In patients with residual lesions <1 cm, the role of PC-RPLND is discussed controversially based on the finding that up to 20 and 8 % of patients will harbour mature teratoma and vital cancer. However, this approach has been challenged by recent retrospective studies from three groups. Kollmannsberger et al. [4] analysed 276 patients who underwent systemic chemotherapy for metastatic NSGCT. One hundred sixty-one (58.3 %) achieved a complete remission (residual lesions <1 cm), and all patients were followed without surgical resection. After a mean follow-up of 40 (2–128) months, relapses were observed in 6 %, and none of them died after appropriate salvage therapy. Ninety-four percent of the patients belonged to the IGCCCG good prognosis group. Ehrlich et al. [5] evaluated 141 patients who were observed after systemic chemotherapy and had residual lesions <1 cm. After a mean follow-up of up to 15 years, 9 % of the patients relapsed and 3 % of the patients died due to testis cancer. IGCCCG risk group classification predicted the outcome best: recurrence-free survival and cancer-specific survival were 95 and 99 %, respectively, in men who belonged to the good risk group, whereas it dropped to 91 and 73 % in the intermediate and poor risk group. The German Testicular Cancer Study Group (GTCSG) analysed the outcome of 392 patients who underwent PC-RPLND for residual lesions of any size [6]. 9.4 and 21.8 % of the men with residual lesions <1 cm harboured vital cancer and mature teratoma, respectively. These numbers increased to 21 and 25 % in patients with residual lesions of 1–1.5 cm and to 36 and 42 % in men with lesions larger than 1.5 cm.

Based on these data, PC-RPLND for small residual masses might only be indicated in patients with (1) intermediate or poor prognosis at initiation of chemotherapy and/or (2) >50 % teratoma in the orchiectomy specimen. The remainder can be managed conservatively with close follow-up.

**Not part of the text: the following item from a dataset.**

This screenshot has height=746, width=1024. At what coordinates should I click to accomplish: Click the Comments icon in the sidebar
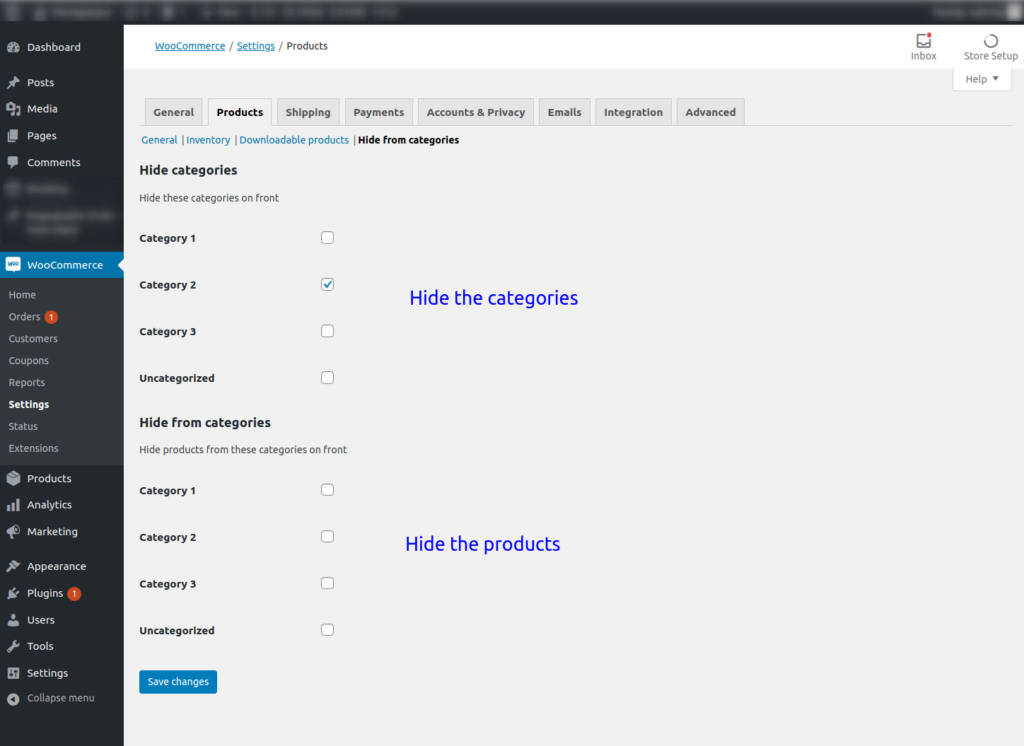click(x=14, y=162)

In patients with residual masses at multiple sites, an individual decision should be made regarding the number and extension of resections based on the risk of relapse and on quality-of-life issues [1–3]. Resection of residual tumours outside the abdomen or lung should also be considered on an individual basis, since discordant histology is found in 35–50 % of patients. Pulmonary or mediastinal residual masses harbour necrosis/fibrosis in 90 % if the retroperitoneal masses did not contain mature teratoma or viable cancer [7, 8]. Management of liver lesions by postchemotherapy retroperitoneal lymph node dissection must be individualised. Observation may be warranted for liver lesions requiring complicated hepatic surgery regardless of retroperitoneal pathology [9]. The concordance between retroperitoneal and liver histology was 49 % overall, including 94 % for necrosis, 26 % for teratoma and 36 % for cancer. Liver necrosis alone was found in 94, 70 and 50 % of patients with retroperitoneal necrosis, teratoma and cancer, respectively.

PC-RPLND should be initiated within 6–12 weeks after chemotherapy. Hendry et al. retrospectively analysed the outcome of 443 patients undergoing either immediate or elective PC-RPLND once progression of the residual masses was demonstrated [11]. A significant benefit with regard to progression-free survival (83 % versus 62 %, p = 0.001) and cancer-specific survival (89 % versus 56 %, p = 0.001) was identified for the immediate surgical approach.